Brenton awalnya mengaku tak bersalah atas 51 dakwaan pembunuhan, 40 dakwaan percobaan pembunuhan, dan satu dakwaan melakukan tindakan terorisme.

Namun belakangan dia mengubah sikapnya dan mengaku bersalah dalam persidangan pada Maret 2020.

Selandia Baru tidak mengenal hukuman mati dan dalam sidang vonis pada Agustus 2020, Hakim Cameron Mander menetapkan Brenton dijatuhi hukuman paling maksimal untuk perbuatan "tidak manusiawi".

Brenton dijatuhi hukuman penjara seumur hidup tanpa pembebasan bersyarat.

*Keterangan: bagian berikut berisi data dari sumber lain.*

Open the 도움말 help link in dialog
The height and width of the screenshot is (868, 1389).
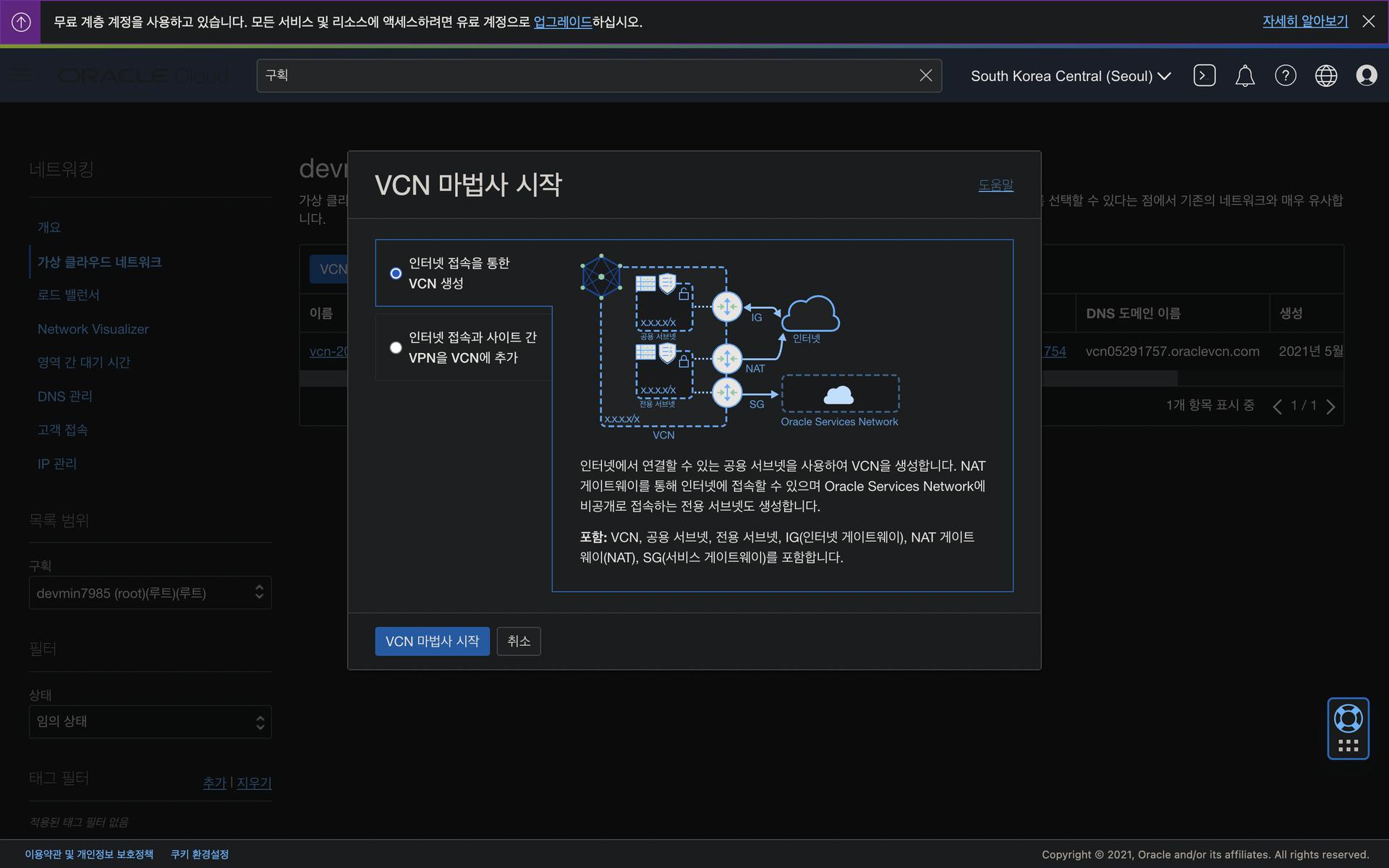click(995, 185)
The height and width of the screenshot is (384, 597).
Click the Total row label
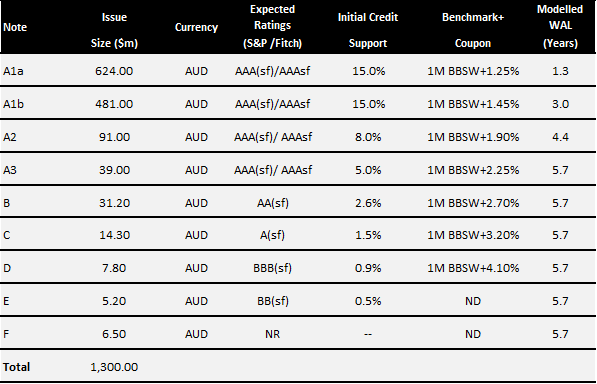click(16, 367)
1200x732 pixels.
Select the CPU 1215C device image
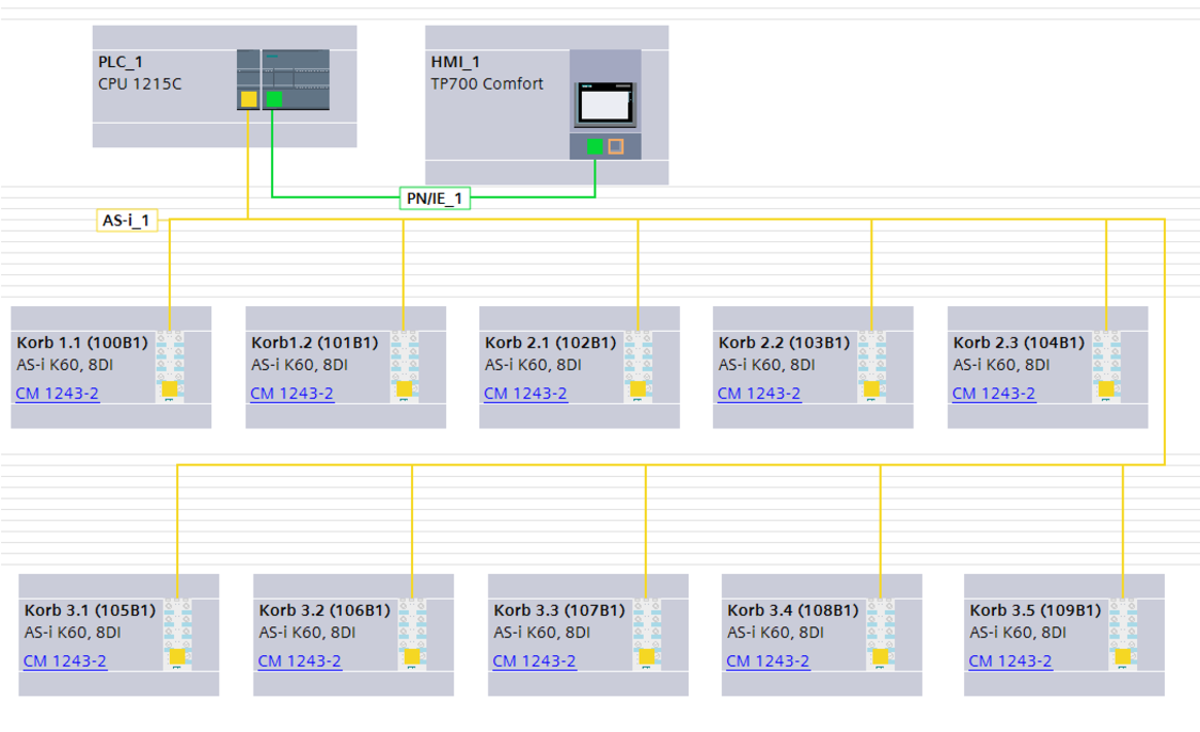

Pakar hukum dari Universitas Teknologi Auckland, Profesor Dr Kris Gledhill menjelaskan Undang-Undang Hukum Acara Pidana Selandia Baru tahun 2011 "mengharuskan pengajuan banding terhadap vonis diajukan dalam waktu 20 hari dari saat dijatuhkannya vonis".

"Tapi pengadilan banding, dalam hal ini adalah Pengadilan Banding Selandia Baru, dapat memperpanjang batas waktu tersebut, sehingga harus ada permohonan untuk memperpanjang batas waktunya," jelasnya.

"Itulah cara yang biasa dalam mengajukan banding ketika ada tuduhan bahwa pendampingan hukum tidak memadai atau ada beberapa masalah lain yang terkait dengan bukti," tambah Profesor Gledhill.

Advokat komunitas Muslim di Christchurch, Guled Mire, mengatakan kepada ABC bahwa korespondensi yang terjadi dengan petugas koroner membuat korban dan keluarga mereka tidak diberitahu secara resmi tentang potensi banding dari Tarrant.

"Sangat menyedihkan mendengar berita seperti ini," ujarnya.

"Itu menjadi elemen lain dari teroris yang ingin bangkit dan menimbulkan kerusakan lebih lanjut," kata Guled.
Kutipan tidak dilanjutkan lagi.